## TEXT SEGMENT
Either Y0 or n_components needs to be provided. Currently, Y0.shape overrides n_components if both are provided, and throws an error if neither are provided. The way scikit-learn is a little more flexible and also allows for an n_components which is different from Y0.shape, although I'm not clear on why you'd want that. But I'm not matching their behavior exactly because the current code doesn't allow that.

scikit-learn actually does break PEP8 to upper-case the matrices

sbillinge

good progress, please see comments.

sbillinge · 2025-06-10T01:24:47Z

src/diffpy/snmf/snmf_class.py

@@ -4,6 +4,18 @@


 class SNMFOptimizer:
+    """A self-contained implementation of the stretched NMF algorithm (sNMF),


This is too long. Needs to be < 80 characters, followed by a blank line.

sbillinge · 2025-06-10T01:25:23Z

src/diffpy/snmf/snmf_class.py

+
+    For more information on sNMF, please reference:
+    Gu, R., Rakita, Y., Lan, L. et al. Stretched non-negative matrix factorization.

## DATA SHOWN
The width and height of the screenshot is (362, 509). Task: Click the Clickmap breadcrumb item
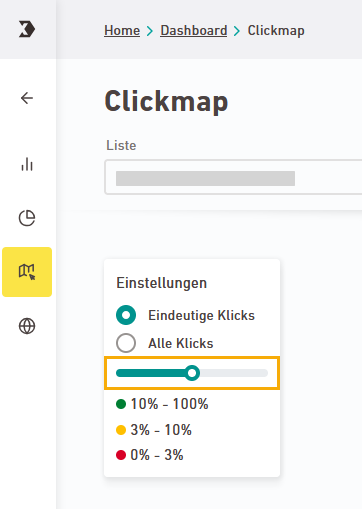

## EXERCISE SET
(A) Answer these from the review thread, one line each:
(i) In the current code, what happens when both Y0 and n_components are provided?
(ii) Which library breaks PEP8 to upper-case the matrices?
(iii) What length does sbillinge require for the first docstring line, and what must follow it?
(B) Say whether each statement agrees with the review thread, and quote the words that decide it.
(i) The current code throws an error if neither Y0 nor n_components is provided.
(ii) The current code matches scikit-learn's behavior exactly.
(iii) The class in snmf_class.py is named SNMFOptimizer.
(C) Write out the part of the review thread starting with "sbillinge · 2025-06-10T01:24:47Z" and going on through "a blank line.", and swap "too long" for "too wide".

## THE RESULTS
(A)
(i) Y0.shape overrides n_components.
(ii) scikit-learn.
(iii) It must be under 80 characters, followed by a blank line.

(B)
(i) Yes: "throws an error if neither are provided"
(ii) No: "I'm not matching their behavior exactly"
(iii) Yes: "class SNMFOptimizer:"

(C)
sbillinge · 2025-06-10T01:24:47Z

src/diffpy/snmf/snmf_class.py

@@ -4,6 +4,18 @@


 class SNMFOptimizer:
+    """A self-contained implementation of the stretched NMF algorithm (sNMF),


This is too wide. Needs to be < 80 characters, followed by a blank line.